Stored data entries
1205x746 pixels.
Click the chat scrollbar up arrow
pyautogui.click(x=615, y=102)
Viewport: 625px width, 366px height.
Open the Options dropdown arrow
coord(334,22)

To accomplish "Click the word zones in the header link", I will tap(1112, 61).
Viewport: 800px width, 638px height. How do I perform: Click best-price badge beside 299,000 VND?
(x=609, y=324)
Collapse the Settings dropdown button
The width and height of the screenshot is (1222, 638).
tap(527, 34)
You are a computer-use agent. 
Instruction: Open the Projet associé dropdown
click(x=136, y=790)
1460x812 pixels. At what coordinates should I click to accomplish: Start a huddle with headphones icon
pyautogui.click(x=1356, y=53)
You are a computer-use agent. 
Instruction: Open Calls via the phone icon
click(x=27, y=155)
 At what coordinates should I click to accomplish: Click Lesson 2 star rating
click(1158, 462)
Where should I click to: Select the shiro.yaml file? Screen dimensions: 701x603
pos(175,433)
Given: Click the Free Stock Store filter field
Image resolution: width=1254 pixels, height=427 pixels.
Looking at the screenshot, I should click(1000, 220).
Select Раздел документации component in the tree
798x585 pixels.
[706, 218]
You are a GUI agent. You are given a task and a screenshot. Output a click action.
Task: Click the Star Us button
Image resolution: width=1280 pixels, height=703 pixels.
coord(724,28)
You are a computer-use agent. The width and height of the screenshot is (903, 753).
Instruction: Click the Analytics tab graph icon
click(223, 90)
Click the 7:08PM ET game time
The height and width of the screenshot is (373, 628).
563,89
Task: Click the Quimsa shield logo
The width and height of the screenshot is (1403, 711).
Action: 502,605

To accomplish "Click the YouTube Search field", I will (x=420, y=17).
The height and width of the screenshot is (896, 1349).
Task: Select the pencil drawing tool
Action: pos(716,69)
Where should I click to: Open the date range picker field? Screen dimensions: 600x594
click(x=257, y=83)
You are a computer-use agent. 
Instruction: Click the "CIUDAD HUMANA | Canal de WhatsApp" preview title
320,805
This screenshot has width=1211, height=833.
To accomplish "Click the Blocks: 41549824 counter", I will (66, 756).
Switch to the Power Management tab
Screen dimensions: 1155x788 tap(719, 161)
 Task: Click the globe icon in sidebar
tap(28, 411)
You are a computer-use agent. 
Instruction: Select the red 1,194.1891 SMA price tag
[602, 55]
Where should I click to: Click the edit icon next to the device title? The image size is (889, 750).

— How to complete this task —
Could you write out all the entries exactly as given?

— Answer to this exercise —
1205x746 pixels.
Click the chat scrollbar up arrow
pyautogui.click(x=615, y=102)
Viewport: 625px width, 366px height.
Open the Options dropdown arrow
coord(334,22)

To accomplish "Click the word zones in the header link", I will tap(1112, 61).
Viewport: 800px width, 638px height. How do I perform: Click best-price badge beside 299,000 VND?
(x=609, y=324)
Collapse the Settings dropdown button
The width and height of the screenshot is (1222, 638).
tap(527, 34)
You are a computer-use agent. 
Instruction: Open the Projet associé dropdown
click(x=136, y=790)
1460x812 pixels. At what coordinates should I click to accomplish: Start a huddle with headphones icon
pyautogui.click(x=1356, y=53)
You are a computer-use agent. 
Instruction: Open Calls via the phone icon
click(x=27, y=155)
 At what coordinates should I click to accomplish: Click Lesson 2 star rating
click(1158, 462)
Where should I click to: Select the shiro.yaml file? Screen dimensions: 701x603
pos(175,433)
Given: Click the Free Stock Store filter field
Image resolution: width=1254 pixels, height=427 pixels.
Looking at the screenshot, I should click(1000, 220).
Select Раздел документации component in the tree
798x585 pixels.
[706, 218]
You are a GUI agent. You are given a task and a screenshot. Output a click action.
Task: Click the Star Us button
Image resolution: width=1280 pixels, height=703 pixels.
coord(724,28)
You are a computer-use agent. The width and height of the screenshot is (903, 753).
Instruction: Click the Analytics tab graph icon
click(223, 90)
Click the 7:08PM ET game time
The height and width of the screenshot is (373, 628).
563,89
Task: Click the Quimsa shield logo
The width and height of the screenshot is (1403, 711).
Action: 502,605

To accomplish "Click the YouTube Search field", I will (x=420, y=17).
The height and width of the screenshot is (896, 1349).
Task: Select the pencil drawing tool
Action: pos(716,69)
Where should I click to: Open the date range picker field? Screen dimensions: 600x594
click(x=257, y=83)
You are a computer-use agent. 
Instruction: Click the "CIUDAD HUMANA | Canal de WhatsApp" preview title
320,805
This screenshot has width=1211, height=833.
To accomplish "Click the Blocks: 41549824 counter", I will (66, 756).
Switch to the Power Management tab
Screen dimensions: 1155x788 tap(719, 161)
 Task: Click the globe icon in sidebar
tap(28, 411)
You are a computer-use agent. 
Instruction: Select the red 1,194.1891 SMA price tag
[602, 55]
Where should I click to: Click the edit icon next to the device title? The image size is (889, 750).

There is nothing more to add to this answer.